Second, if ~A_i \le A_j~ and there exists ~k~ satisfying ~i < k < j~ and ~A_i \le A_k \le A_j~, we do not need to consider the solution with ~a = i~ and ~b = j~ because if we put ~a = k~, we get a solution which is not worse than it.

By the above two reasons, the number of pairs ~i, j~ we need only consider is ~\mathcal{O}(N)~. We can list all such pairs if for each ~i~ from ~N~ to ~1~, we keep the set of candidate ~j~'s. We get a list of pairs ~i, j~ which are candidates of ~a, b~.

Then, we process the queries. For each ~t~ from ~N~ to ~1~, we keep a sequence ~v~. Here the ~x~-th value of the sequence ~v~ is defined as the maximum of the sum ~A_a+A_b+A_c~ for ~a, b, c~ (~b-a \le c-b~) satisfying ~t \le a < b < c = x~.

Once we can keep the sequence ~v~, it is easy to answer the queries.

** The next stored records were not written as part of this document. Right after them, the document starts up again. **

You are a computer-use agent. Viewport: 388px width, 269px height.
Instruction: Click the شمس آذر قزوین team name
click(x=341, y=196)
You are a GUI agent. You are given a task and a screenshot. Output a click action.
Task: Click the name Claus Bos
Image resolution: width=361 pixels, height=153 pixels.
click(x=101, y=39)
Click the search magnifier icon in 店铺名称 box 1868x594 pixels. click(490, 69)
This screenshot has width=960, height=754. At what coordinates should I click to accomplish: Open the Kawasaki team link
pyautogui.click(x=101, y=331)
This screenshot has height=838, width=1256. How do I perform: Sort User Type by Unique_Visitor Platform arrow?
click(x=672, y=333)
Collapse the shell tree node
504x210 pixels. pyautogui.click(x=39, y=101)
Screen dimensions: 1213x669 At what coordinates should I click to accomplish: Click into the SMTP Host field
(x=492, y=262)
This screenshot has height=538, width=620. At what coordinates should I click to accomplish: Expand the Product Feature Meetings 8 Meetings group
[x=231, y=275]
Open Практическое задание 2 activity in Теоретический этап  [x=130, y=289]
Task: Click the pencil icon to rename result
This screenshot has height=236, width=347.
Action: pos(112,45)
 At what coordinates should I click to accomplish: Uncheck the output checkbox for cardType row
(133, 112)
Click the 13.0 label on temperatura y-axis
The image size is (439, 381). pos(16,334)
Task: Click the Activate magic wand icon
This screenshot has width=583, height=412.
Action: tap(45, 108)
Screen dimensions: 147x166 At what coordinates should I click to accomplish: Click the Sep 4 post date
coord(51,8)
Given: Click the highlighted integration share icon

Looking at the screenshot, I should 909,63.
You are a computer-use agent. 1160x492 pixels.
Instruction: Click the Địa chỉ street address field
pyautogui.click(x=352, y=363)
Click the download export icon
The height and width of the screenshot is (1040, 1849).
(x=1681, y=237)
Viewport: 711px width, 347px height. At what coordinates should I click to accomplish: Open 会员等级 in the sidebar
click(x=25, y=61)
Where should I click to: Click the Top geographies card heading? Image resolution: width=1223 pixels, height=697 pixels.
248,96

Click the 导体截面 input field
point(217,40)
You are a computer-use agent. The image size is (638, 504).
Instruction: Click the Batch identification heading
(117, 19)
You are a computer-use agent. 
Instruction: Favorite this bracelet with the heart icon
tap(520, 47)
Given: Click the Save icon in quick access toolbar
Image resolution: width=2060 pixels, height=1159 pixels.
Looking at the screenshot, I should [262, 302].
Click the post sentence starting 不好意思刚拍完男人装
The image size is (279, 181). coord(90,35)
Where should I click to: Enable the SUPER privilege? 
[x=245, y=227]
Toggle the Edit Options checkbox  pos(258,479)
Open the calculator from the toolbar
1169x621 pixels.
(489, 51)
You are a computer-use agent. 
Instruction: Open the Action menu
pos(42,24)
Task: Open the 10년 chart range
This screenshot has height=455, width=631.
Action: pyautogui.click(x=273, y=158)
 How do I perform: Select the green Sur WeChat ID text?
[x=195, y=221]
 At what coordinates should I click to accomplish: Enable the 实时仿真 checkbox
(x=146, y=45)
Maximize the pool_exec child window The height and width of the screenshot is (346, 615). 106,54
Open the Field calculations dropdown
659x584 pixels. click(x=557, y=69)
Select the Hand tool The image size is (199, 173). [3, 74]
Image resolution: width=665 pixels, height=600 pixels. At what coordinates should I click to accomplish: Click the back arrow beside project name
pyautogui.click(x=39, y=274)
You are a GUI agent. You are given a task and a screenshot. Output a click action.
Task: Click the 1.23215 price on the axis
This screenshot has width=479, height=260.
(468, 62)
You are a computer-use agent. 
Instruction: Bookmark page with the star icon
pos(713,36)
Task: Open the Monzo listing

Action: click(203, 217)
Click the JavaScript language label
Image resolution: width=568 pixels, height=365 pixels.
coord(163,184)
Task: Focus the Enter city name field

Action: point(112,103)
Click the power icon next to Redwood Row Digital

Let us consider how the sequence ~v~ varies if we change ~t~ from ~s+1~ to ~s~. For each pair ~i, j~ of a candidate of ~a, b~ as above satisfying ~s = i~, for every ~k~ with ~2j-i \le k~, we have

$$\displaystyle v_k = \max(v_k, A_i+A_j+A_k)$$

Using Segment Tree, we can update a candidate in ~\mathcal{O}(\log N)~ time. We can calculate the answer for each query in ~\mathcal{O}(\log N)~ time. Therefore, we can solve this task in ~\mathcal{O}((N+Q) \log N)~ time.